▶ [CONSIGNE]: Réécrivez, s'il vous plaît, les lignes allant de celle qui contient « You are a computer-use » jusqu'à celle qui contient « tap(906, 770) » incluse, en changeant « filtering » en « sorting » et en laissant tout le reste intact. N'incluez pas les images dans votre réponse.

▶ [DONNÉES FOURNIES]:
§ §
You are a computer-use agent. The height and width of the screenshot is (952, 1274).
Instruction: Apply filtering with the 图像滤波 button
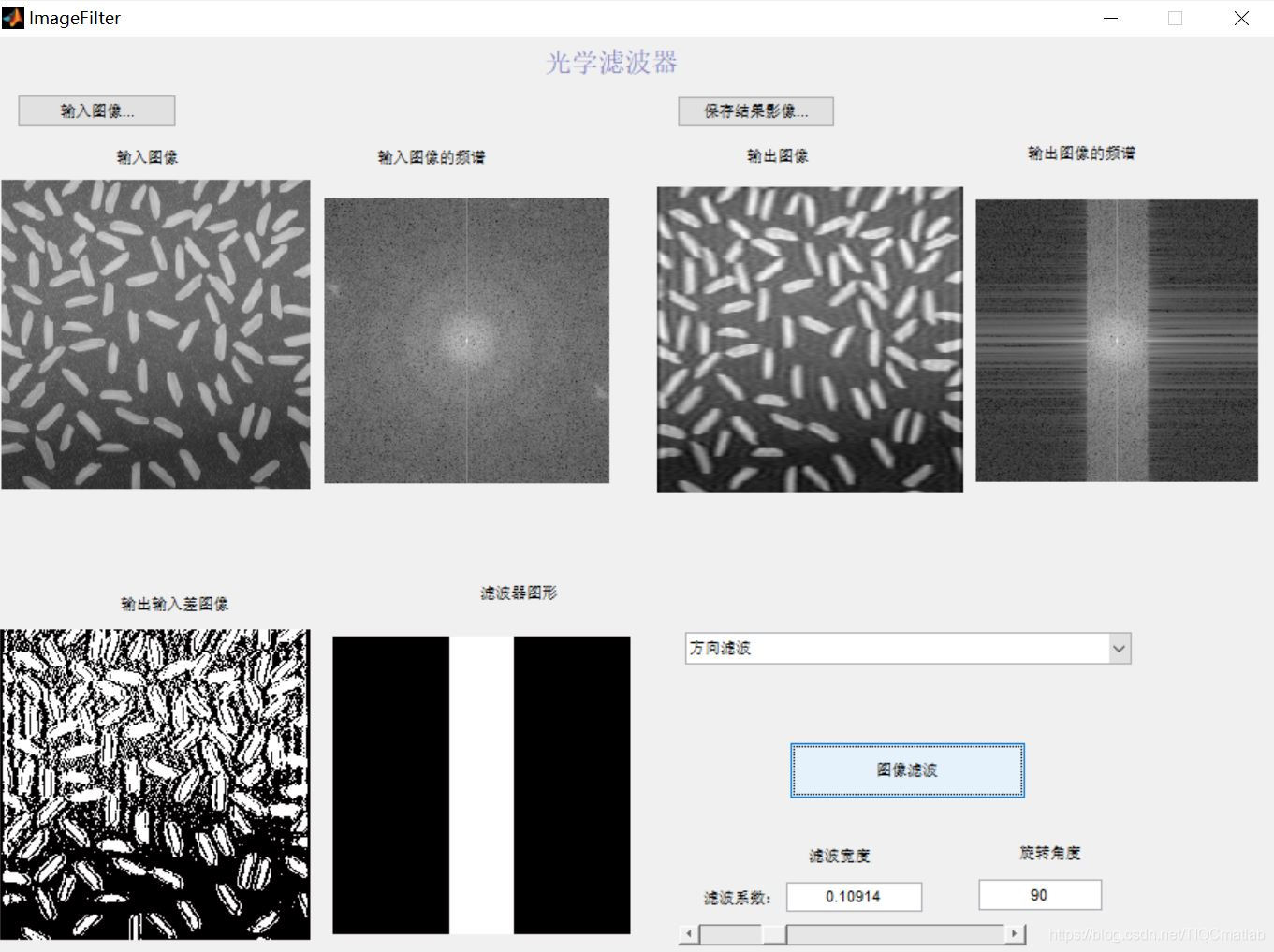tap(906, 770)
§ §
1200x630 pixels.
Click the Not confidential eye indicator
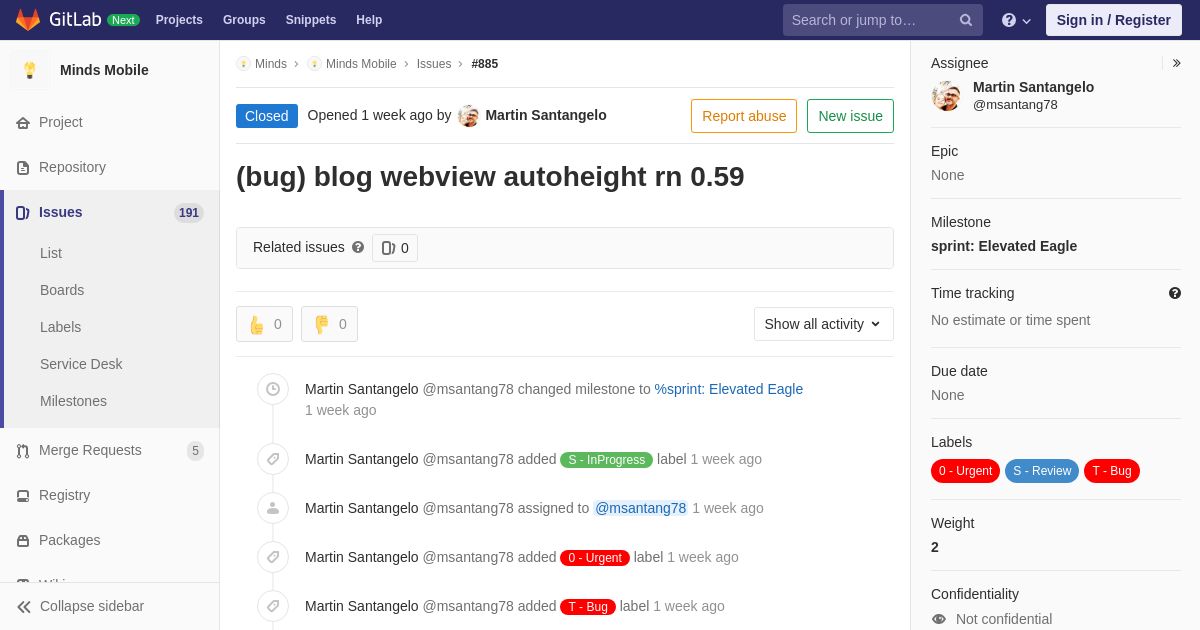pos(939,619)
§ §
▶ [RÉSULTAT]:
You are a computer-use agent. The height and width of the screenshot is (952, 1274).
Instruction: Apply sorting with the 图像滤波 button
tap(906, 770)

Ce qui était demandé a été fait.